In 2024, natural graphite production was about 1.3 million tonnes, with synthetic graphite production around 3 million tonnes, and China controls nearly 80% of supply and holds over 95% market share for battery grade graphite specifically.
Demand the same year was in the vicinity of 3.7 to 3.8 million tonnes, flowing largely from the steel and battery industries, according to The Oxford Institute for Energy Studies.
A 50 kilowatt-hour EV battery requires 100kg of graphite, substantially more than the lithium, manganese, cobalt and nickel combined that is needed to make the battery.
Graphite serves to make the anode – the negative terminal – in a lithium-ion battery. This is due to its increased electrical conductivity and stability.
“Graphite was often ignored in spite of being the largest material component of EV batteries,” Cross explains.
“Without graphite, there is no lithium-ion battery.”
Peak Asset Management Executive Director Niv Dagan said that the surge in EV battery demand has led to strong demand for high-quality graphite, resulting in supply constraints.
“This imbalance is expected to continue, with EV battery demand projected to reach 9,300 gigawatt-hours (GWh) by 2035,” Dagan says.
“Strong demand and supply constraints have kept prices elevated. High-quality flake graphite commands between $2,000 and $2,400 per tonne, while spherical graphite reaches $4,000 to $4,700 per tonne.”
Benchmark Mineral Intelligence forecasts a 140% increase in natural graphite demand by 2030 which will require an extra 1.7 million tonnes of material. This equates to around 31 new natural graphite mines and 12 new synthetic graphite plants globally to provide that supply.
The ‘perfect storm’ comes into play with the realisation that major mining countries like the US, Canada and Australia have virtually no domestic supply.

============

> Instructions
1. According to the graphite passage, how much graphite does a 50 kilowatt-hour EV battery require?
2. Carry the graphite passage forward from its last sentence.
The lines after this point come from a different source than the graphite passage.

> Dataset records
============

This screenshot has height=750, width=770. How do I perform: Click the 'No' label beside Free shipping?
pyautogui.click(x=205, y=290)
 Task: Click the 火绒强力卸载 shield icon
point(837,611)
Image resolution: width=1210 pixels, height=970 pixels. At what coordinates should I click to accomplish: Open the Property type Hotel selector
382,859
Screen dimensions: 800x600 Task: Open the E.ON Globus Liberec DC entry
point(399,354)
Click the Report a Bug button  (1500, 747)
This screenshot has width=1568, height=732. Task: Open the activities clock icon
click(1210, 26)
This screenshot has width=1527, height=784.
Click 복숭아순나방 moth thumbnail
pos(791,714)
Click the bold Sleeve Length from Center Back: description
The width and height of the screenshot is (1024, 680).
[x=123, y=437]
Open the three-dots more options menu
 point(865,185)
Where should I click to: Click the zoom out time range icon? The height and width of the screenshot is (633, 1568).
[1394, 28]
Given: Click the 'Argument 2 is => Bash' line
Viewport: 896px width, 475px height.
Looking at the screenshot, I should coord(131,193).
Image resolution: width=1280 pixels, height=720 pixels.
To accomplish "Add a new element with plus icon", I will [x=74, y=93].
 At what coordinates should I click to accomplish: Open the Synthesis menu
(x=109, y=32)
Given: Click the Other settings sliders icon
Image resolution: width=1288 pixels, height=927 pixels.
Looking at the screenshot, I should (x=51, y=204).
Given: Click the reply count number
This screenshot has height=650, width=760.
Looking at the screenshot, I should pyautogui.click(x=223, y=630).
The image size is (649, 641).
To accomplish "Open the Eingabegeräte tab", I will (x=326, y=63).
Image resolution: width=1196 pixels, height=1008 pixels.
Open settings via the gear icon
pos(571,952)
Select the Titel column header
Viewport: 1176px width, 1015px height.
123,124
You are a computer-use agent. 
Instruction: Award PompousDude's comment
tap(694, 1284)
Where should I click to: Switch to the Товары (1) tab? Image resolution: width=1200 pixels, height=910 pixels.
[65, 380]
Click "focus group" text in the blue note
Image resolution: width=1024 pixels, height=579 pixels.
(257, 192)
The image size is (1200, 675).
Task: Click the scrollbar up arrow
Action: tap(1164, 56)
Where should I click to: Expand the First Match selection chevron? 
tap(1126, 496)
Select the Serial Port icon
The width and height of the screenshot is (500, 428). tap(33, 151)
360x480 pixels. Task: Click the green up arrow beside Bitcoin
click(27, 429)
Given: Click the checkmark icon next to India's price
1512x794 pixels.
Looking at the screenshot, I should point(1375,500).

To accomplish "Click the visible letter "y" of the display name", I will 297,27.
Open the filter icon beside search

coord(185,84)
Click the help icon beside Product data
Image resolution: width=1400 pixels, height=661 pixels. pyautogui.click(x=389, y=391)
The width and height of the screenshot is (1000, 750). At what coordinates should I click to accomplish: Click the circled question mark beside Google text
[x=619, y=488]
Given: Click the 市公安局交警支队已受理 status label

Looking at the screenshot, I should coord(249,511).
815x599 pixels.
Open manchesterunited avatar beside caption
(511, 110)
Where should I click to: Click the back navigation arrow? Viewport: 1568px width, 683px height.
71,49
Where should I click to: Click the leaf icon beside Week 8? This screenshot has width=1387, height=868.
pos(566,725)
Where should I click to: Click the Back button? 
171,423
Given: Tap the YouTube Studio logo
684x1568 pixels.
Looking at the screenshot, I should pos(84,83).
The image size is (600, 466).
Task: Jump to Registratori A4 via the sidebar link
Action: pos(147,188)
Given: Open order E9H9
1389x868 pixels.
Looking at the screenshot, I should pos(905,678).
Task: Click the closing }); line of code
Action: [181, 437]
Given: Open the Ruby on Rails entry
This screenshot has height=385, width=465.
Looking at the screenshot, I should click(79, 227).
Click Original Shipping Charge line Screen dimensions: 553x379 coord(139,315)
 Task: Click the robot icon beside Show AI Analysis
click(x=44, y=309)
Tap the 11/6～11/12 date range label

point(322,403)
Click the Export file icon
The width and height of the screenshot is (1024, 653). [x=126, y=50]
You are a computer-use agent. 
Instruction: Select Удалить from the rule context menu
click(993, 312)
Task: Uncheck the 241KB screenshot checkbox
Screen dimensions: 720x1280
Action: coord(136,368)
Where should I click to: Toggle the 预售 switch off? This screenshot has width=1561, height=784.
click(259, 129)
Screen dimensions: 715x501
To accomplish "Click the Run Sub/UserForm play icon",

============

> Outputs for the tasks
1. 100kg

2.
“There are lithium and nickel projects all over the western world, but how many graphite projects are there? Not nearly enough,” Cross tells this news service.
“As an example, the USA has no production, Canada has one very small mine, and Australia has no production either.”
By 2026, North American battery manufacturing alone is expected to reach 600 GWh, up from 56 GWh in 2021, and by 2030 it is tipped to hit 1 terrawatt-hour. That is a 1,686% surge in less than a decade.
US strikes back
This lack of production and rising demand has fuelled efforts by the US to protect its industry and reduce China’s control.
In early February 2025, US graphite producers won a preliminary International Trade Commission (ITC) case against China.
The ITC ruled that China had suppressed the establishment of the domestic graphite industry by exporting artificially cheap graphite to the US.
A group known as the American Active Anode Material Producers, which includes ASX-listed Novonix (ASX:NVX), initiated a case with the ITC and the US Department of Commerce in December 2024.
The group called for an investigation to be launched into whether China was exporting natural and synthetic graphite at unfair prices to the US and seeking import tariffs as a remedy.
Novonix interim CEO Robert Long said at the time of the ruling that China’s strategic efforts to control the global critical minerals supply chain, fuelled by massive government subsidies with the clear intent of suppressing fair competition, were a threat to US energy and national security.
“The ITC’s ruling represents an important step towards leveling the playing field for US critical minerals producers and bringing transparency to the global marketplace,” he said.
Now that the ITC has made its preliminary determination, the case will proceed simultaneously before the US Department of Commerce and the ITC under the jurisdiction of US antidumping and countervailing duty statutes.
If the investigation proves conclusive, the US Department of Commerce will assess the use of additional tariffs equal to the extent of unfair pricing by the Chinese.
Novonix’s Riverside facility, located in Chattanooga, Tennessee, is set to become the first large-scale production site dedicated to high-performance synthetic graphite for the battery sector in North America.
It is slated to begin commercial production in early 2026, with plans to grow output to 20,000 tonnes each year to meet current customer commitments for Panasonic, Stellantis, and PowerCo.
Massive defence budget but little graphite
To help grow domestic production of critical minerals, US President Donald Trump has invoked a wartime measure. He tapped the Defence Production Act to provide financing, loans and other investment to incentivise homegrown production.
“The country with the world’s largest defence budget produces no graphite and it needs a lot of it,” Cross says.
“The US has very little in the way of graphite exploration and development as well. Extreme measures will be taken by western nations to guarantee supply.”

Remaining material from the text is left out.